On this day, when so many couples come together to celebrate significant wedding anniversaries, we can see that the promises of marriage can never become out-dated. A survey last month found that the vast majority of teenagers in this country still want to get married when they grow up, despite the fact that an increasing numbers of couples cohabit. More than three out of four young people aged between 14 and 17 described marriage as one of the key aspirations for their lives and recognised that merely living together was not the same reality (Cf. Centre for Social Justice, The Times 27th January 2018). It should not surprise us that, in the face of every discouraging trend, the young still aspire to the vocation of marriage for this was inscribed by the Creator into the very nature of man and woman; its unbreakable bond restored by Christ himself “as it had been from the beginning” (Mt. 19:6) and he raised marriage to become a Sacrament. The Scriptures begin and end with a vision of marriage and speak throughout of its high purpose, even seeing it as an image of the union of Christ and the Church (Eph. 5: 32). Christ chose to begin his public life at a wedding, thereby confirming the goodness of marriage; indeed, the first of his miracles would be for the sake of a married couple.

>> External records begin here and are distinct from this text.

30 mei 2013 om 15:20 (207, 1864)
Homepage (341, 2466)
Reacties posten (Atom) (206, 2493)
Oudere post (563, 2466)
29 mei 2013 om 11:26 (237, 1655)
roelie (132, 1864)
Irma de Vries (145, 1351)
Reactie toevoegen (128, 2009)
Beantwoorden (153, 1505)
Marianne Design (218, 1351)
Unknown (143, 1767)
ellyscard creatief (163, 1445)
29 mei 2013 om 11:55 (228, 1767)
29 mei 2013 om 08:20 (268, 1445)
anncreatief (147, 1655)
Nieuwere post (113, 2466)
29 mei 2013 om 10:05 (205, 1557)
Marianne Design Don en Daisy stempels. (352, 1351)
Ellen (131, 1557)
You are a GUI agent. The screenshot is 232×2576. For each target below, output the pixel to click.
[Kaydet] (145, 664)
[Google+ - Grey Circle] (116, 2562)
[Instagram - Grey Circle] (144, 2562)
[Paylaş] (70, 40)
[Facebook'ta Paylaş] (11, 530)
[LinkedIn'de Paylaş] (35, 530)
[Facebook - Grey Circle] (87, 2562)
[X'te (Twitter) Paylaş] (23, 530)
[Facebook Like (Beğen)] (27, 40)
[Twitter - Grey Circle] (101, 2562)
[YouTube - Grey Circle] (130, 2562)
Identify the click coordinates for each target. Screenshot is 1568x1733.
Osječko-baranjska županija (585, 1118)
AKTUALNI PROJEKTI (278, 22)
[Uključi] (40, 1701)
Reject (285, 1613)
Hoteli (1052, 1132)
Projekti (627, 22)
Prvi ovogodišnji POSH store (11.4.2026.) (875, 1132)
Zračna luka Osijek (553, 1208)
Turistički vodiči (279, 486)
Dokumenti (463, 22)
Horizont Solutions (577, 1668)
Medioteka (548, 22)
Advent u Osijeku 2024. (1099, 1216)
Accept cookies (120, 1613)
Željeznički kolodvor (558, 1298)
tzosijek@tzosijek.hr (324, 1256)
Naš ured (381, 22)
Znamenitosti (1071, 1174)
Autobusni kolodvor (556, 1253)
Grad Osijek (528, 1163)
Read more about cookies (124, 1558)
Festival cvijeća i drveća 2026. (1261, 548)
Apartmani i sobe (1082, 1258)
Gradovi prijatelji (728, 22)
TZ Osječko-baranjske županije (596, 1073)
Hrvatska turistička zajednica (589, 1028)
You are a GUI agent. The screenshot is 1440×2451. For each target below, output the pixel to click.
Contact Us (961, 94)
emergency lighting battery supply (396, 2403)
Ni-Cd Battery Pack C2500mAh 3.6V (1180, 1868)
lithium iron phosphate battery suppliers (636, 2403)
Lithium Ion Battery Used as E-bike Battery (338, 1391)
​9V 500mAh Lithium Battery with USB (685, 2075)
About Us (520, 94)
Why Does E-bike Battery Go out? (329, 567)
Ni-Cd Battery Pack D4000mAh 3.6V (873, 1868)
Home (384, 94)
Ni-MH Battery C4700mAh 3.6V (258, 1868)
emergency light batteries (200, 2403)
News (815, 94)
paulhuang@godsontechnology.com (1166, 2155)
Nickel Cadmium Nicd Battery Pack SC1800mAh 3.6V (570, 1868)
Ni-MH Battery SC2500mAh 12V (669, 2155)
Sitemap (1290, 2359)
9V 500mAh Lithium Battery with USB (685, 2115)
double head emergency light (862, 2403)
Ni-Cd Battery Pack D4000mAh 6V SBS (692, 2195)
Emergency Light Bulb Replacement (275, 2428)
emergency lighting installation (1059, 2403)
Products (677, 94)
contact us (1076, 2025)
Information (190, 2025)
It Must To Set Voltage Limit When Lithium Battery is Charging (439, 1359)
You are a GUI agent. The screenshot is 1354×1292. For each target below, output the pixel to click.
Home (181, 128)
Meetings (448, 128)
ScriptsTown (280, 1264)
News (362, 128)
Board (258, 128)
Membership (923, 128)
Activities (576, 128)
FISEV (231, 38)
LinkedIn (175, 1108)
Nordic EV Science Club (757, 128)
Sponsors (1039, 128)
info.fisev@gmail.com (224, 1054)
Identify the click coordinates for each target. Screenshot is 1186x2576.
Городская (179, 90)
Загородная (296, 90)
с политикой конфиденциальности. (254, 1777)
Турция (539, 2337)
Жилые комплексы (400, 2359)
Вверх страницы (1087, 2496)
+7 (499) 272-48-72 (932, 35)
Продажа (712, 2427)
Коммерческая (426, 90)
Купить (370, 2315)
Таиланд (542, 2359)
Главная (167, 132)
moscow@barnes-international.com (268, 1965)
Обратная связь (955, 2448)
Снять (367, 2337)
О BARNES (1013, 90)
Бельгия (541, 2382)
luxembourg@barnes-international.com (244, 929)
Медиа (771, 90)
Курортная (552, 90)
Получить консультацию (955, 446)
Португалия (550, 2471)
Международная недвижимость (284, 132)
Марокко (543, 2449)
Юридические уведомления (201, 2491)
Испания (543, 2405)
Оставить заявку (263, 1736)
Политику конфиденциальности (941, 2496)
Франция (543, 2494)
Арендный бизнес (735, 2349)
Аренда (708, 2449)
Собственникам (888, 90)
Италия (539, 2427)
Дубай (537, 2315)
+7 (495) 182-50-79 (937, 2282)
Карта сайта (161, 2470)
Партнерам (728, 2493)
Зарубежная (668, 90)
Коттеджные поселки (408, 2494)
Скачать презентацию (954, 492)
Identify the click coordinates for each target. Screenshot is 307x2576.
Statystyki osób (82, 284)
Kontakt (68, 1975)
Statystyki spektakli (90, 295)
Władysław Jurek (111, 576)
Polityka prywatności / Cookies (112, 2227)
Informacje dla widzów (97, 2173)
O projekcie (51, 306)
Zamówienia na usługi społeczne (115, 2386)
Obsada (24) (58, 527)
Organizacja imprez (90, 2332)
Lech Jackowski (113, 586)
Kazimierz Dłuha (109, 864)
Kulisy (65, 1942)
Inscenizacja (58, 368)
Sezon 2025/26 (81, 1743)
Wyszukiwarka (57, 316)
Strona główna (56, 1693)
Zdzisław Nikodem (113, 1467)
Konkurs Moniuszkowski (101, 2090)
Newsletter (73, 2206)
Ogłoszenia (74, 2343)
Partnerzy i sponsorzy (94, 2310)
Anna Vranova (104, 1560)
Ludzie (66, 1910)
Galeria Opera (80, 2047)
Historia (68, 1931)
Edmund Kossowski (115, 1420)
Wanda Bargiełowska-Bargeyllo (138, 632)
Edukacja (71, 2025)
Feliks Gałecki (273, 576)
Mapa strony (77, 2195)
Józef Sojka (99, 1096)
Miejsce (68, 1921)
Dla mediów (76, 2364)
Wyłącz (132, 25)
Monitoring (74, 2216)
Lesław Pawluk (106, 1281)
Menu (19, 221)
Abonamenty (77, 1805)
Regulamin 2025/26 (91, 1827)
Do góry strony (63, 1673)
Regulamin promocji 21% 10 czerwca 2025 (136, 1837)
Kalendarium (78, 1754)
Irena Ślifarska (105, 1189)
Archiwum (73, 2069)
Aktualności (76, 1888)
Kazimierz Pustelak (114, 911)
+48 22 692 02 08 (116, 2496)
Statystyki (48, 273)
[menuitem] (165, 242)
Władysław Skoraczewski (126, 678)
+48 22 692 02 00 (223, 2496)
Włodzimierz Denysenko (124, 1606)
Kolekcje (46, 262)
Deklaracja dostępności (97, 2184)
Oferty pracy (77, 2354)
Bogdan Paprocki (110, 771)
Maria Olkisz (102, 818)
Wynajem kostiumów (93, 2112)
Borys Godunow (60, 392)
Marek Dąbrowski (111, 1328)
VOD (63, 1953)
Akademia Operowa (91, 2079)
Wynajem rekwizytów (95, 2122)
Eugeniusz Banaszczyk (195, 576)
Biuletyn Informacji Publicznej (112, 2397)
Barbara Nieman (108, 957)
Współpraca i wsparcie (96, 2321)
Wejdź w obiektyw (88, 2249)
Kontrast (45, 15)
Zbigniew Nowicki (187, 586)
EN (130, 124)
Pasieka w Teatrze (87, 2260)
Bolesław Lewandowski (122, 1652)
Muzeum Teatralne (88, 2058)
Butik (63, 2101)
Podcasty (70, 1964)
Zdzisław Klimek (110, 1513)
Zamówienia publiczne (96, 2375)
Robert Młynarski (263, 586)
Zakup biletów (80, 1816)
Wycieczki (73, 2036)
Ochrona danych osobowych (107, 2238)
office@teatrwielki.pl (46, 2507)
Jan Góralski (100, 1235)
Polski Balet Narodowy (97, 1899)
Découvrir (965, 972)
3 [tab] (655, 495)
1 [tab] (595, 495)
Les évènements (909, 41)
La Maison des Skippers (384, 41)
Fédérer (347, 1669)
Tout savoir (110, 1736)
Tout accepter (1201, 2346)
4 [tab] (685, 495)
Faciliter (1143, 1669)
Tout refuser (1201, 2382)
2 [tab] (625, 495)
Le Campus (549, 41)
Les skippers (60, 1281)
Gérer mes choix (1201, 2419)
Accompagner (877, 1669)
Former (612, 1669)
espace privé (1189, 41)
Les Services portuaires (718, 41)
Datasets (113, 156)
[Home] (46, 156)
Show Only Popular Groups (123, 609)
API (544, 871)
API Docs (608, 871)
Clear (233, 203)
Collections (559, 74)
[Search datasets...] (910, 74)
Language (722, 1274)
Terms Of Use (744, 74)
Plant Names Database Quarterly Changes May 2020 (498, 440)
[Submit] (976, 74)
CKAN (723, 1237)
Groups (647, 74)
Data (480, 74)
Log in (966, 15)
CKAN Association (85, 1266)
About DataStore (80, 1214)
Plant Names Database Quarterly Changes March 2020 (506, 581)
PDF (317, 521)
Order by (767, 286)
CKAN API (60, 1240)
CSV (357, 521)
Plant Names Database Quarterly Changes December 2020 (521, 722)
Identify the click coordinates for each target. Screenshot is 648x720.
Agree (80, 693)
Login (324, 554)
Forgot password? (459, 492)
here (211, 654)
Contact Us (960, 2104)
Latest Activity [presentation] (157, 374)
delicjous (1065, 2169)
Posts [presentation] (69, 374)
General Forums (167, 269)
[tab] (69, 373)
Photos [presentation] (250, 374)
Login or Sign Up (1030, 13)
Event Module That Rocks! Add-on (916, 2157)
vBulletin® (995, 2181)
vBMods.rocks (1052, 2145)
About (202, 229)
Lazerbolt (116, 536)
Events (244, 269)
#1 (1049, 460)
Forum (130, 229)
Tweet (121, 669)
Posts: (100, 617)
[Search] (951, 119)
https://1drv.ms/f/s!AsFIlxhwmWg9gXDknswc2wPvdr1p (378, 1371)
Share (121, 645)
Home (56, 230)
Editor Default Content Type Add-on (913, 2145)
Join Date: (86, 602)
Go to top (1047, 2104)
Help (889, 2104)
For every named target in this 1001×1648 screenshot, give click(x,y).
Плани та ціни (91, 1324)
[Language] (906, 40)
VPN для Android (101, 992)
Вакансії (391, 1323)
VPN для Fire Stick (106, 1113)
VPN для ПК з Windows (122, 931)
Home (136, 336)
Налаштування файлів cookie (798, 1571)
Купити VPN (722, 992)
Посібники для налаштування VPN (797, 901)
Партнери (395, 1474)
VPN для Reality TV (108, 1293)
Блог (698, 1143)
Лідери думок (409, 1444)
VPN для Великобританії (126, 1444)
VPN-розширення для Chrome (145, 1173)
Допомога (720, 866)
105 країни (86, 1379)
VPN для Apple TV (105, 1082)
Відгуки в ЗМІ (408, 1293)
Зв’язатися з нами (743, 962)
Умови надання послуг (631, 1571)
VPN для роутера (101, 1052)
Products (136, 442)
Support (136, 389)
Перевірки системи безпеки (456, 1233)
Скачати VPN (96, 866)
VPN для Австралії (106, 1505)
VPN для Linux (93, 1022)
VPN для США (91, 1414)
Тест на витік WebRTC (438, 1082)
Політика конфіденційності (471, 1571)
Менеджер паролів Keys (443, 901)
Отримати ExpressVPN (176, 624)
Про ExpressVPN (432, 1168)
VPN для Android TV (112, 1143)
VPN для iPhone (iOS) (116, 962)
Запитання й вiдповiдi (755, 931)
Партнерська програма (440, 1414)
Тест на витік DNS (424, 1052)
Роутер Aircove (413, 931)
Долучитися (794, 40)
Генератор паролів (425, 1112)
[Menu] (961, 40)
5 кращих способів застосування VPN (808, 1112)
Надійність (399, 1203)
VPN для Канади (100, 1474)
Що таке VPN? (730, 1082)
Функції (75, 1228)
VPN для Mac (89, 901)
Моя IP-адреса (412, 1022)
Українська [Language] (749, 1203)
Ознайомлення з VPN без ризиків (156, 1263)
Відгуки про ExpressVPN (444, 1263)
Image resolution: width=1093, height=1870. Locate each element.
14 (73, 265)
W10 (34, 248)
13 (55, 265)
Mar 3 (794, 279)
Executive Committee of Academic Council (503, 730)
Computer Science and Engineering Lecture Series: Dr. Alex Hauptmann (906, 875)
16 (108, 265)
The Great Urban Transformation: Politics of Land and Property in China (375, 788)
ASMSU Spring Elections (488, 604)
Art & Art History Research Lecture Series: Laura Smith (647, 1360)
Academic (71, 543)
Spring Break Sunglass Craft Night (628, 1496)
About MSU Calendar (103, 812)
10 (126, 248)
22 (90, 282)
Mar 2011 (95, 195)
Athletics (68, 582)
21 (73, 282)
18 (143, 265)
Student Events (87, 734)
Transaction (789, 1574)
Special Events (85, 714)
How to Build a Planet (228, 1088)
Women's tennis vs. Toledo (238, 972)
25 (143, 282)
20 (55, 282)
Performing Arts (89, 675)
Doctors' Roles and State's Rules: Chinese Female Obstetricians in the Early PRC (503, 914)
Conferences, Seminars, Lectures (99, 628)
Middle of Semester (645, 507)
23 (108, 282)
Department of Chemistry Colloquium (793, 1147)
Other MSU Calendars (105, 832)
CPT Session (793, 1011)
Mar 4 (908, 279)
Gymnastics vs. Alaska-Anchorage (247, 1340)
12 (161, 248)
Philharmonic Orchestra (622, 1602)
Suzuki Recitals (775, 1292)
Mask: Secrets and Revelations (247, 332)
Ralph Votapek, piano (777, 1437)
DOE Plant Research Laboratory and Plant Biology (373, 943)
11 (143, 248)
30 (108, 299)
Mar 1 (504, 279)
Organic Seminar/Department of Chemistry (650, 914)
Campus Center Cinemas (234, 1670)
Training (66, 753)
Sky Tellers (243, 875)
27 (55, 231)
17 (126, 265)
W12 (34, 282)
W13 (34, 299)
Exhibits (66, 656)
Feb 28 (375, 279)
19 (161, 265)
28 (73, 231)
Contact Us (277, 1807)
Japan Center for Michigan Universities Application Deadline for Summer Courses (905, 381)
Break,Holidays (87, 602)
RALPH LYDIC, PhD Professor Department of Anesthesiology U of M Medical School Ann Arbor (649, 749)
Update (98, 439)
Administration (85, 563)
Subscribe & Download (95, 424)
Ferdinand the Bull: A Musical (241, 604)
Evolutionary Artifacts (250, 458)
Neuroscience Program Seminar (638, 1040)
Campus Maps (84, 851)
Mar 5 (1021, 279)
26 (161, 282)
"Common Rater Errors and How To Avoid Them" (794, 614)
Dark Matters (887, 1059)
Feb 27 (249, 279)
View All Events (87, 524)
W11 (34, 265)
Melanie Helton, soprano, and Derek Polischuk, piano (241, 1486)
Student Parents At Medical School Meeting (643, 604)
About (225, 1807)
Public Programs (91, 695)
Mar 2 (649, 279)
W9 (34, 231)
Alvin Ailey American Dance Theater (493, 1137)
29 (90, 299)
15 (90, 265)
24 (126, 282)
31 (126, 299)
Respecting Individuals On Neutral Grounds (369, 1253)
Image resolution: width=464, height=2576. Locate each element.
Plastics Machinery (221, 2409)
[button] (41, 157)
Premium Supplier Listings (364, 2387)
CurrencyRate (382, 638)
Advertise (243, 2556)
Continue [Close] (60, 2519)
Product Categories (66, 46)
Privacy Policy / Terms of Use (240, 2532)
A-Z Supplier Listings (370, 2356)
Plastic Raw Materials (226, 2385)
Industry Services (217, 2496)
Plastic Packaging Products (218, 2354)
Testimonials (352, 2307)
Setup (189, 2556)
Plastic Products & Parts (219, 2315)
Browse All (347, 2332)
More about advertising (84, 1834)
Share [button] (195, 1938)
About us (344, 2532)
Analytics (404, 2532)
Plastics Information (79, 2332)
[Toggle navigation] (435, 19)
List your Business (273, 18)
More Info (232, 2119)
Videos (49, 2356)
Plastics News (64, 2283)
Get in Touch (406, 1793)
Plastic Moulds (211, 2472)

No-one could be surprised that, for 20 centuries, in all her teaching and in the witness of countless lives, the Church has defended the greatness of marriage. She has re-proposed marriage to every generation as a path to holiness, for the perfecting of human love and as the foundation of the family. The Church has always recognised divine wisdom in this call to love and faithfulness inherently open to receive the gift of children. She possesses no authority to change or compromise the promises on which marriage rests. Until very recently the State also recognised the bond of marriage and with great reverence sought to protect it as vital to the well-being of society and the health of the family. If the present Government is seeking the greatest shake-up of marriage registration laws for 200 years then it should surely be seeking to strengthen marriage not to further undermine it.

There is a justified concern among our contemporaries to protect the natural environment and its vital ecology; yet generations to come will surely be surprised that we failed as a society, and sometimes even as Christians, to actively propose and defend marriage as it came from the hands of the Creator. We cannot be unaware of the disturbing trends. The number of couples entering marriage has reached historic lows; half of marriages end in divorce increasingly facilitated by the State; and according to the predictions of the Marriage Foundation, only half of today’s 20-year olds will ever enter marriage, a number which falls to less than 24 per cent among those on lower incomes. There are currently many anxieties around Brexit; yet, even this seems a small issue when compared with the human and social crisis now assailing the institution of marriage and impacting upon the future of the family. This is an issue which should surely be raised to the very top of our public concerns.

The Church declares that “the well-being of the individual person and of both human and Christian society is closely bound up with the healthy state of married and family life … and (she) hopes to encourage Christians and all who are trying to preserve and foster the dignity and supremely sacred value of the married state” (Gaudium et Spes n. 47).  These words of the Second Vatican Council half a century ago present an even greater challenge to us today. As a Diocese, thanks to the support of the Our Mission Together we hope to take new initiatives to promote the vocation of marriage; and with Caritas Diocese of Shrewsbury to support the family in this time of crisis. However, as we give thanks here today and celebrate so many years of married and family life, may we all recognise our own part in raising our voices and giving our witness to the perennial, enduring gift and grace of marriage of which God himself is the Author (cf. Gaudium et Spes 48).